EXERCISE DETAILS
Leave out the pictures, and quote exactly the lines running from the one with "The width and" through the last line of the entries below.

SUPPLIED MATERIAL
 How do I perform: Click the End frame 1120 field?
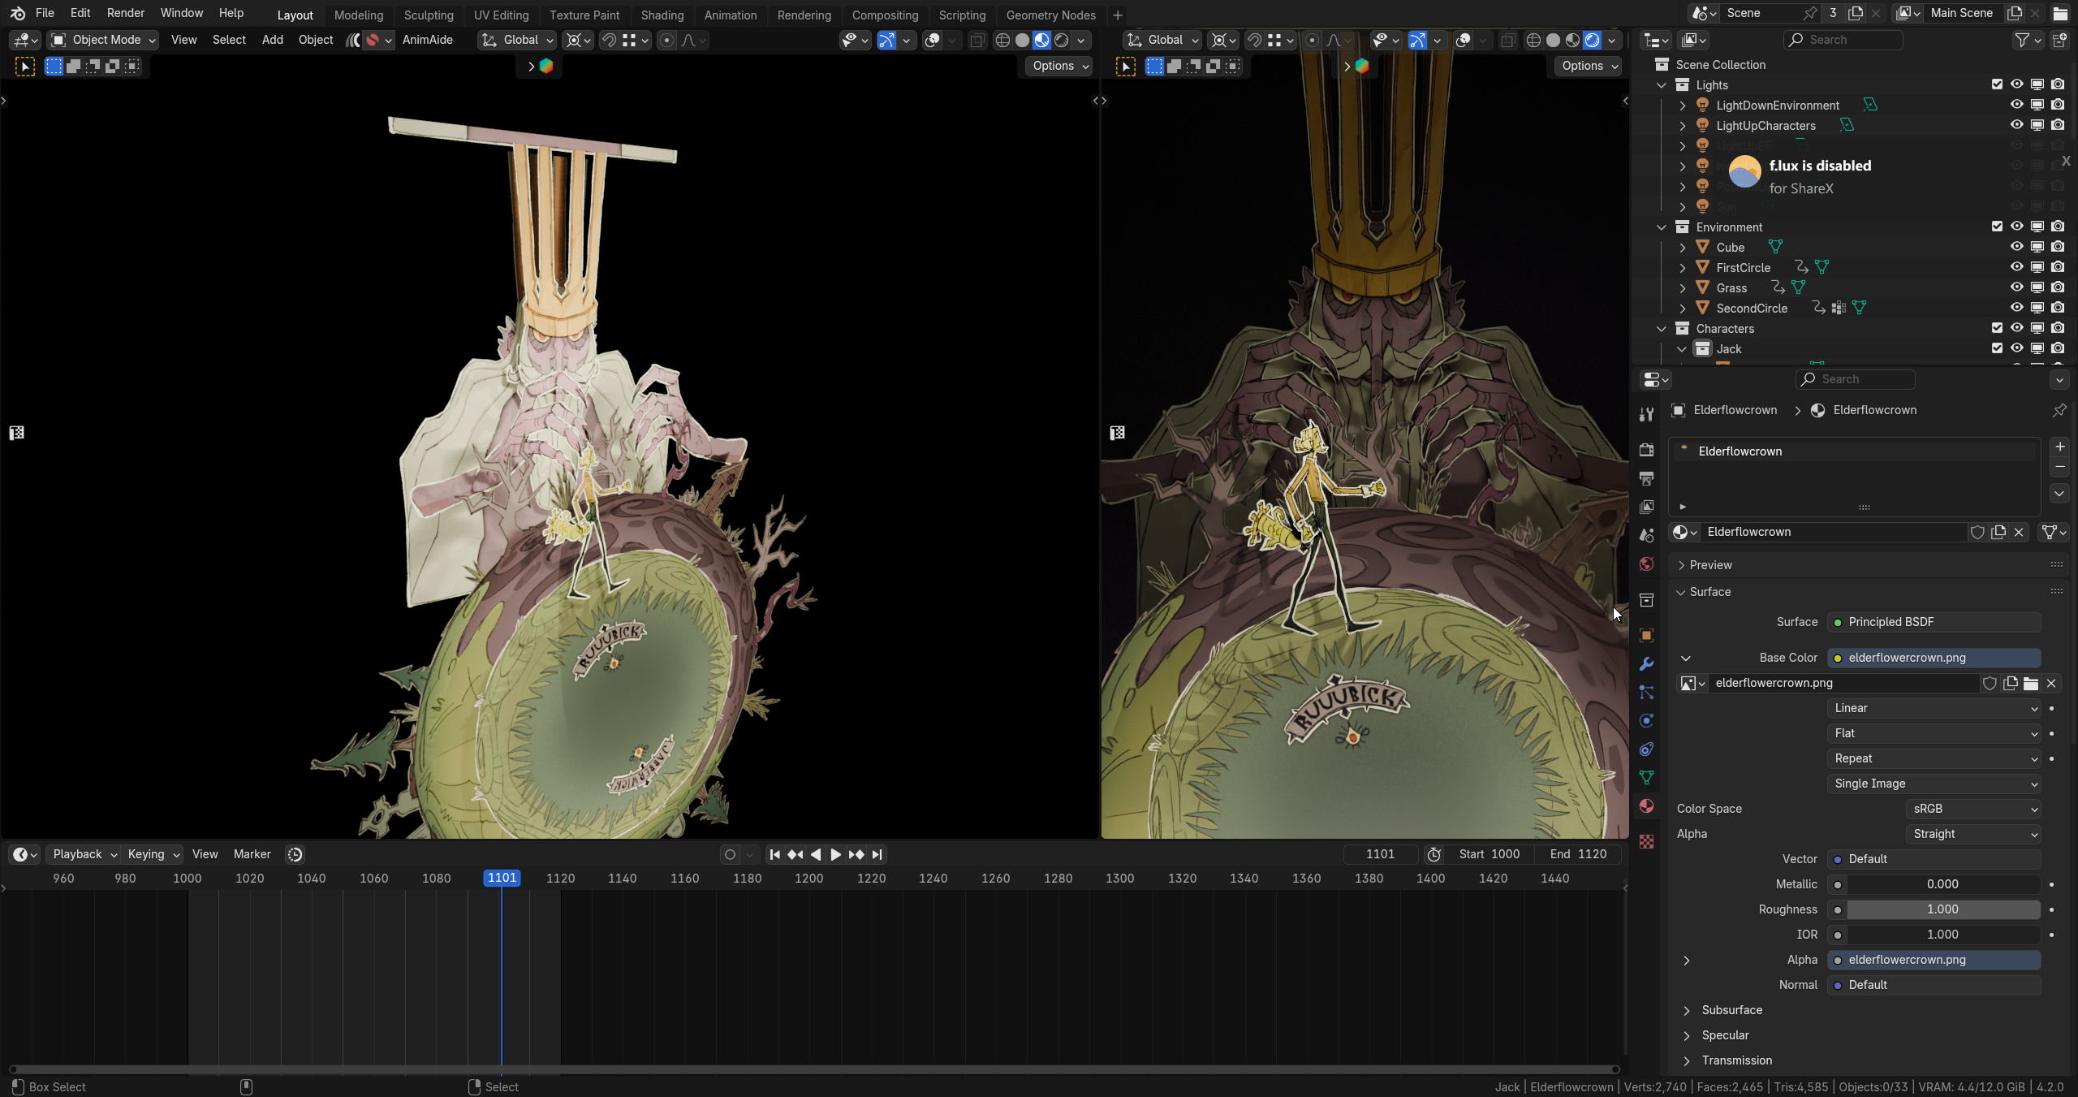click(x=1577, y=854)
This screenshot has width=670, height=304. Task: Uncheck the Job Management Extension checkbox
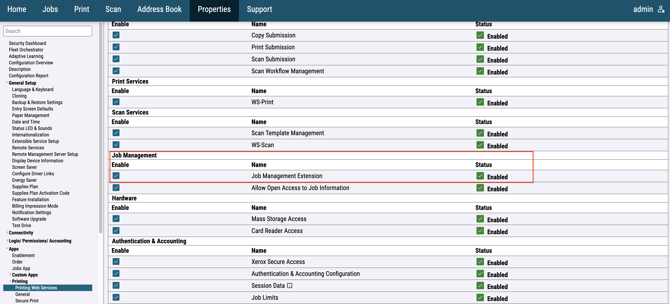coord(116,176)
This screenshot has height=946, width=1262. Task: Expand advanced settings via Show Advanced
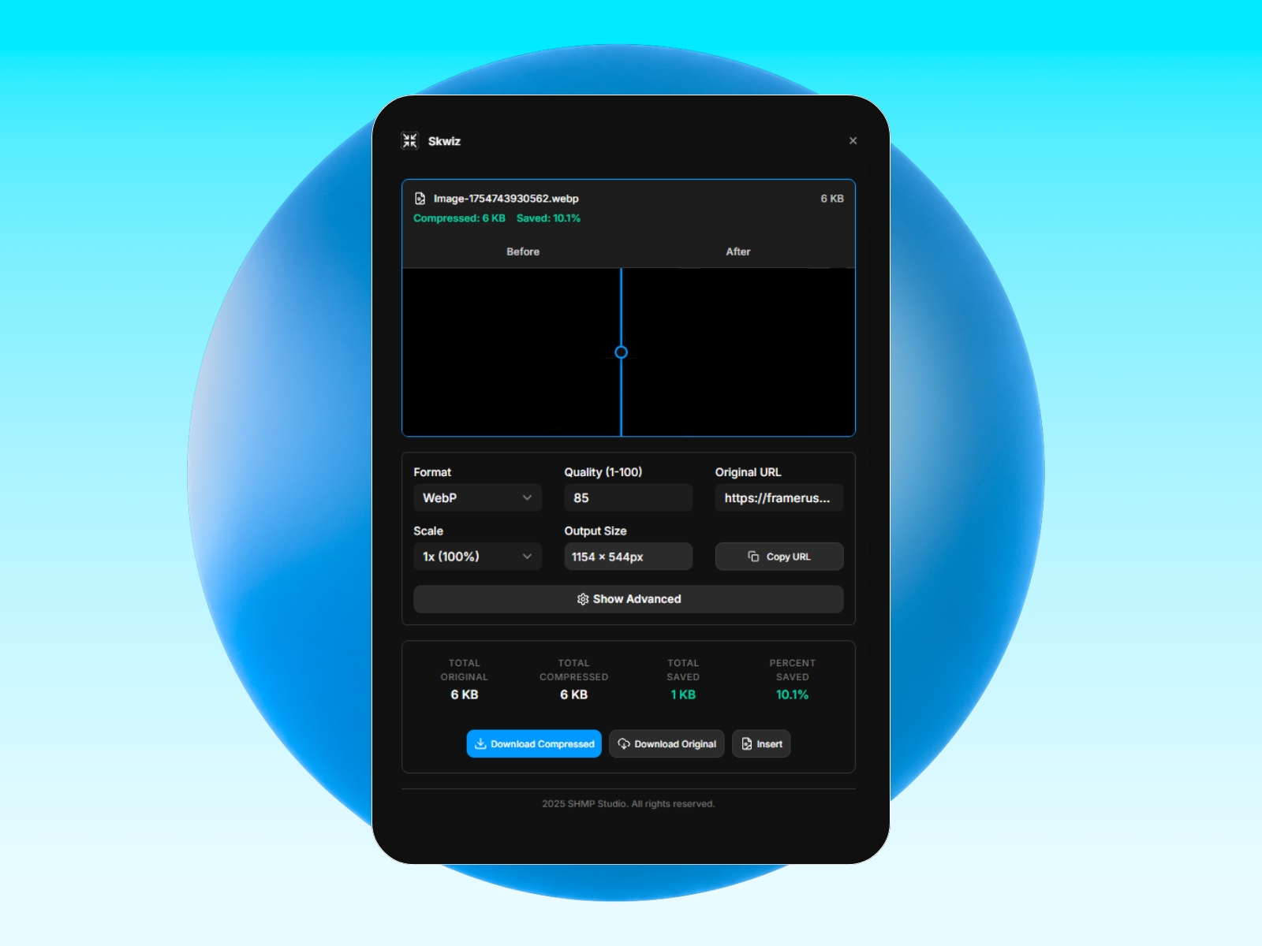(x=629, y=599)
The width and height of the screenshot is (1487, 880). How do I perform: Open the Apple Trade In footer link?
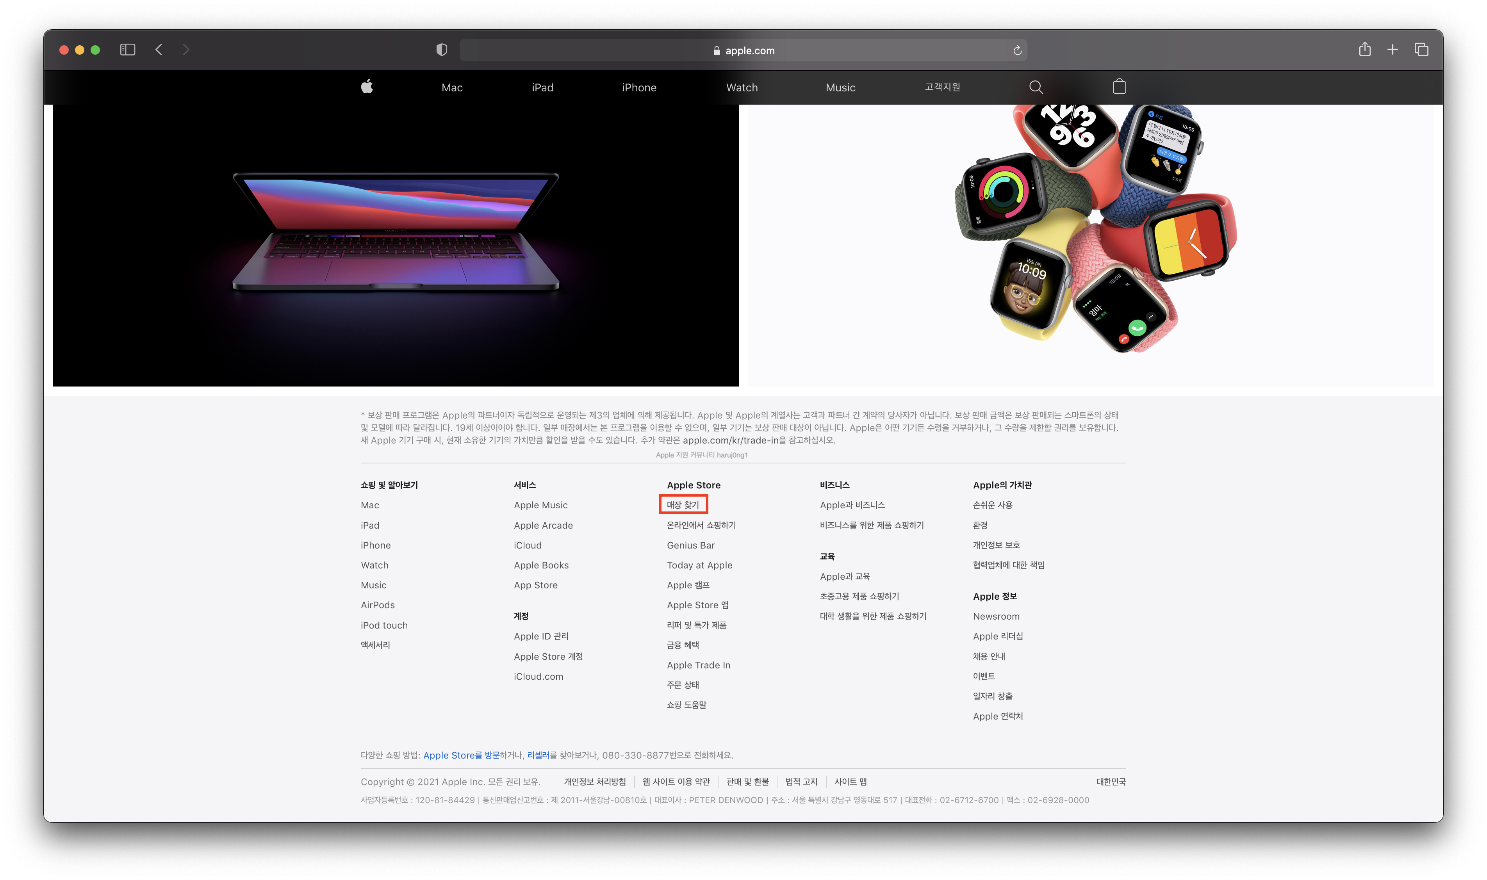click(698, 665)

COMPLETED TASK
The width and height of the screenshot is (1487, 880). How do I perform: Open the Apple Trade In footer link?
click(698, 665)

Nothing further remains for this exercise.